Pull out every line in the rows below that contains the string "Projects", matching its capitalization exactly.

## Start

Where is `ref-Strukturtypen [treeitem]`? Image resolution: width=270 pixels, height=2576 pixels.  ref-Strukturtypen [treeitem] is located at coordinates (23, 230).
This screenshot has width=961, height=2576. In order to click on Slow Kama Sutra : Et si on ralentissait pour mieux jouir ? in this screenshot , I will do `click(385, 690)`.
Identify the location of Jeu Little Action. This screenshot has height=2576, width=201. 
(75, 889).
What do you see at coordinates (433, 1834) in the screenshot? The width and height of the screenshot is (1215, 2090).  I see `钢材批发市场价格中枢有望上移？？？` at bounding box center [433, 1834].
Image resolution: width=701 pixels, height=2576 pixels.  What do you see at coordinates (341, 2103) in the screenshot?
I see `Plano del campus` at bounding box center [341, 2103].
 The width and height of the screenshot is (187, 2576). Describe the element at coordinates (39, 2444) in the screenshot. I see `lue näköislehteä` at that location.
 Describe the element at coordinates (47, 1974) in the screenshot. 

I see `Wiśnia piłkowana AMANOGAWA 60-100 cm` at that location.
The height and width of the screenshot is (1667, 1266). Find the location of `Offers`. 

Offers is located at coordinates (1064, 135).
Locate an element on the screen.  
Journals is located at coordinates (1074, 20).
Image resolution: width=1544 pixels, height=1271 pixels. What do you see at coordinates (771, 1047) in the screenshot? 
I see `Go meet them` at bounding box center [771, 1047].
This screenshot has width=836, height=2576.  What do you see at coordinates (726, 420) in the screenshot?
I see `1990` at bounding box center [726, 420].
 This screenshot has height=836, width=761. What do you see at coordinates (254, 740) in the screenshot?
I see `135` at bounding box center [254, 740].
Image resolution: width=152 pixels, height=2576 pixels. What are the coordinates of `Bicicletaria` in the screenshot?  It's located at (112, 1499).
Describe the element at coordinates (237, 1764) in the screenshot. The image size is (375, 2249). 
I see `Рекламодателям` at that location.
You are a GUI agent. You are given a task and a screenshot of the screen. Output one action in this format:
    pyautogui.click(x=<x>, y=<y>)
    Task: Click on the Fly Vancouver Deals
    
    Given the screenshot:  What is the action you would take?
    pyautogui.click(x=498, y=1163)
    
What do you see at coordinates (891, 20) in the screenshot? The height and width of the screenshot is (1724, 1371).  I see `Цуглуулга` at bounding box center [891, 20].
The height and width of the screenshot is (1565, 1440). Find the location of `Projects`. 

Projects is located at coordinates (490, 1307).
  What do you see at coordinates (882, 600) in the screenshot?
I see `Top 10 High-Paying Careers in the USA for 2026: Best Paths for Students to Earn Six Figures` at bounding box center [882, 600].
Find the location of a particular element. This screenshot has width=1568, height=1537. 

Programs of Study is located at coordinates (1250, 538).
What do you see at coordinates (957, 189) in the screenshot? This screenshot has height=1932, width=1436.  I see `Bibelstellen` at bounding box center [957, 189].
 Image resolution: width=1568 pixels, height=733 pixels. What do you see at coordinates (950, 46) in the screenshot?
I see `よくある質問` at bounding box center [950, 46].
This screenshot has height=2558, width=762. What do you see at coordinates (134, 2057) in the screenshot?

## End

RESULT OF THE EXERCISE:
The height and width of the screenshot is (1565, 1440). Find the location of `Projects`. 
Projects is located at coordinates (490, 1307).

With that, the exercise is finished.